阿部の父は今から47年ほど前、崖から落ちて両足を骨折し半年間入院生活を送った時期があった。’22年2月、阿部は『スッキリ』(日本テレビ系)に出演時、「家族との忘れられない思い出」として当時の父を連日見舞った母の逸話を挙げて、こう語っていた。

「親父とおふくろが仲よくしている印象はあの時代はないから。ある日おふくろに“こんなにお母さん毎日(病院)行って親父のこと愛してるの?”って言ったら『愛してる』って言ったんですよ。まさかおふくろからそんな言葉が出てくるとは思わなかった。こういう深い言葉が『愛してる』ってことなのかなと思って、すごく重みを感じたのを覚えています」

■「親父との2時間の散歩は映画のよう」

そんな母は阿部が35歳のころ亡くなった。阿部は3年半前のインタビューでこうも語っていた。

《おふくろが亡くなったときも親父が一生懸命看病していて。最期を迎えるときに、おふくろに感謝の言葉を伝えたんですよ。その姿に子どもには見せない2人の歴史というか愛情を感じちゃってね。

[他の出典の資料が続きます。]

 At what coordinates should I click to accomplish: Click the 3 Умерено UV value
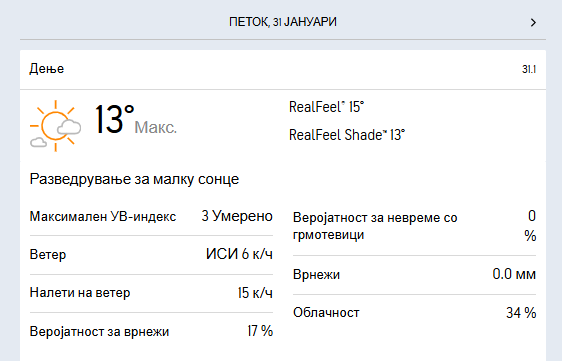coord(237,216)
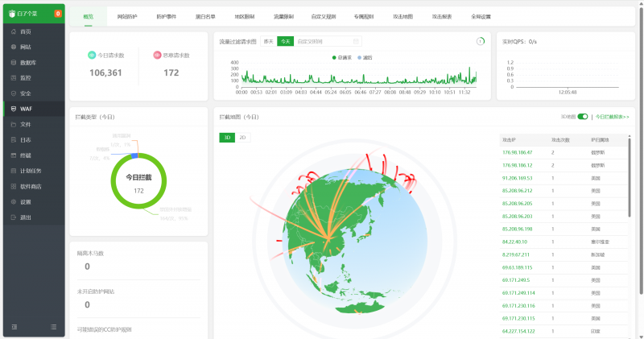Open the 全局设置 tab
The width and height of the screenshot is (644, 339).
(481, 16)
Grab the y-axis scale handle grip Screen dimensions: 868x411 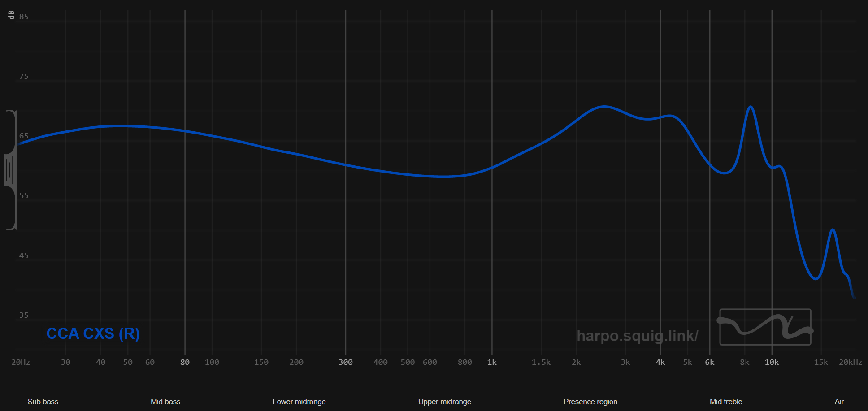point(10,170)
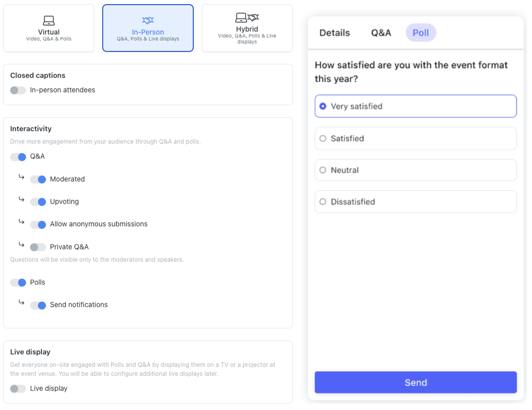This screenshot has width=532, height=410.
Task: Turn off the Q&A toggle
Action: coord(18,157)
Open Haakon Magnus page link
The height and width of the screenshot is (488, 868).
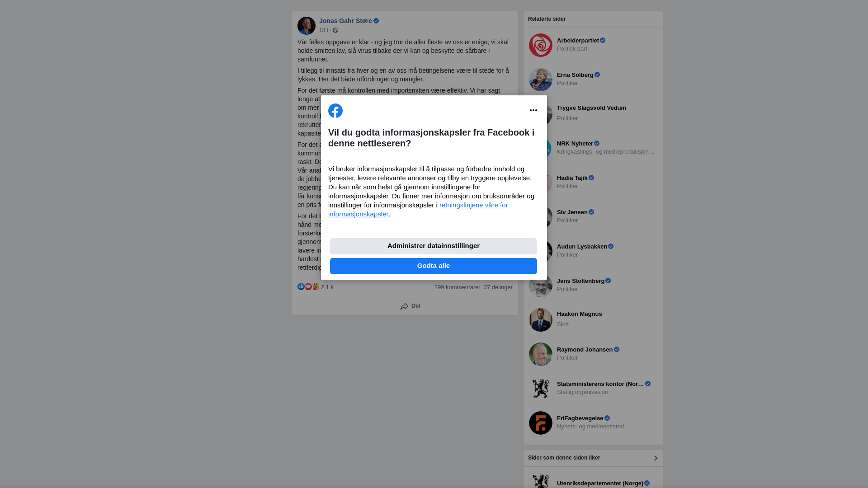click(x=579, y=314)

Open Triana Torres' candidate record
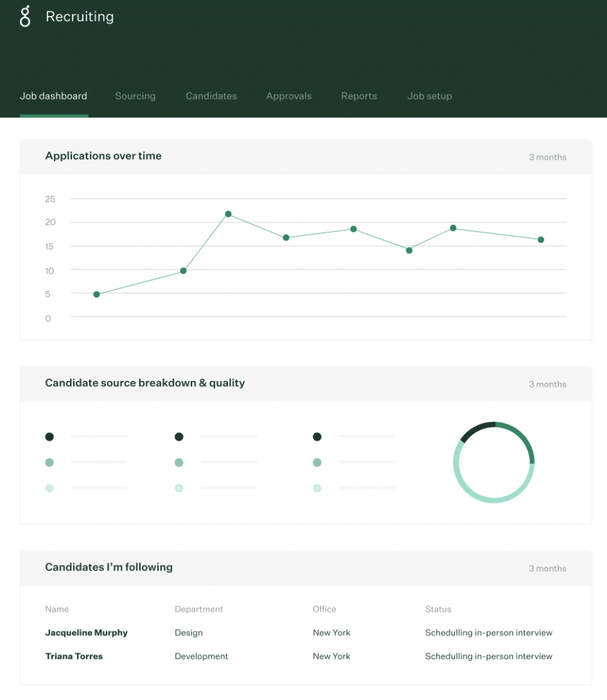(74, 656)
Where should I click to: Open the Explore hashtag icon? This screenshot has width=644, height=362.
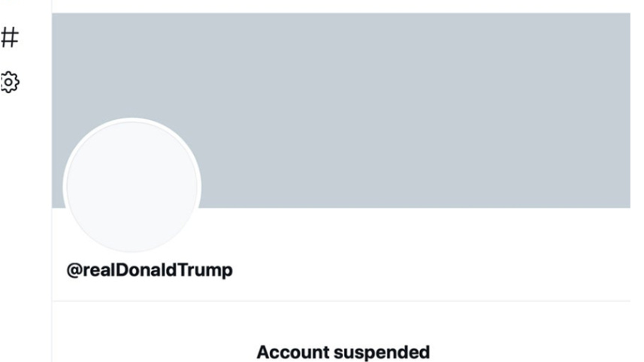pos(9,37)

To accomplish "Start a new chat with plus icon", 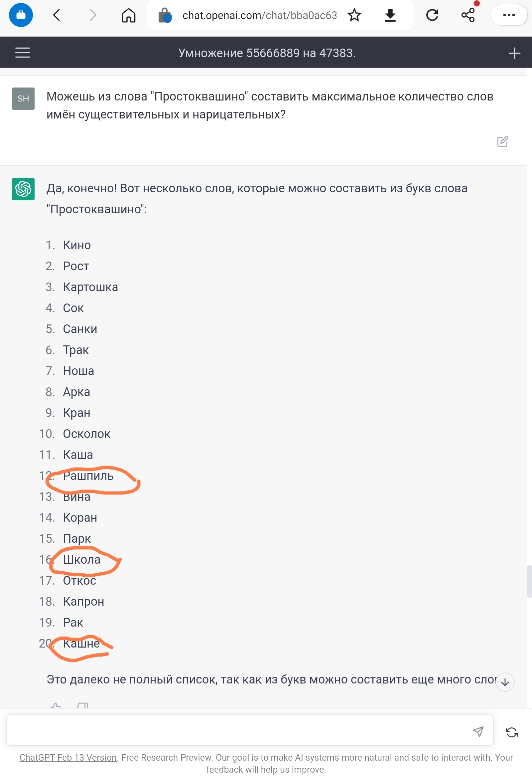I will coord(514,53).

それからというもの、芝居でもなまじ簡単に『愛している』と言えなくなりました。

愛なんてものはそんな簡単に口にできるものじゃないんだと、親父とおふくろから教えてもらった気がします》(「ぴあ」’22年4月7日配信)

阿部家では『愛してる』の台詞は家族に向けてのもので、仕事では“封印”するようになったというのだ。先の『徹子の部屋』で、阿部は40代になって、実父と対話するようになったと語っている。

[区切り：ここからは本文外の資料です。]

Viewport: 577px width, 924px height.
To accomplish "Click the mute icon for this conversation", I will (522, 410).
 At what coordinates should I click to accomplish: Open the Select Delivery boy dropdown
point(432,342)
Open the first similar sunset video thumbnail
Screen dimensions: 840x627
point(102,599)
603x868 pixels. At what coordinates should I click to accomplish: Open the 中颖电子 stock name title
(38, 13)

「40歳過ぎてから、親父といろんな話するようになって。昔の戦争時代の人ですから、そういうときの経験とか……。そこから親父とよくしゃべるようになったんですよ。それまでは家に帰ってきても何もしゃべらない親父でした」

実際に阿部の父に会ったことがある芸能関係者はこう語る。

「とても温厚で優しい方。身長は156センチでしたが、いわゆるソース顔で阿部さんに似ていました。かつて阿部さんが若かりしとき取材陣に追いかけられたことがありました。そのときお父さんが息子さんに変装して車に乗り、取材陣をまいたこともあったとか。

お父さんは孫たち(阿部の2人の娘)を溺愛していて、できる限り孫たちの成長を見届けたいと、主治医には“今から電動歯ブラシを使ったほうがいいか”などと相談していたとも聞きました」

阿部は育児でも“家族を大事にする実父”をお手本としていた。

「どんなに多忙でも、阿部さんはできる限り休日は娘たちと一緒に料理をするなど、家族の時間を欠かさないようにしているそう。

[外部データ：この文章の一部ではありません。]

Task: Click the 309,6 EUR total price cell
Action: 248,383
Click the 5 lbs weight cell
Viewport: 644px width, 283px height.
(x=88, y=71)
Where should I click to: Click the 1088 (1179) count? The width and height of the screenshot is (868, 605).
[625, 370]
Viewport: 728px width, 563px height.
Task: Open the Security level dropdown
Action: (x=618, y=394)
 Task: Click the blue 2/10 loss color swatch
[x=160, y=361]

お父さんは“人生の道標”だったのでしょう」(前出・制作関係者)

晩年の父との散歩の時間が阿部には大事な時間だったという。

《親父が僕の家に来たときに散歩するんですが、すごくいい時間なんですよ。2時間くらい、ただただ歩くだけですけど。(略)でも、その2時間は、それこそ映画になるんじゃないかと思うほど充実している》(「クイック・ジャパンWeb」’22年9月11日配信)

「愛してる」の言葉を何よりも大事にしていた阿部の両親の愛情は彼の心にいまも映えていた。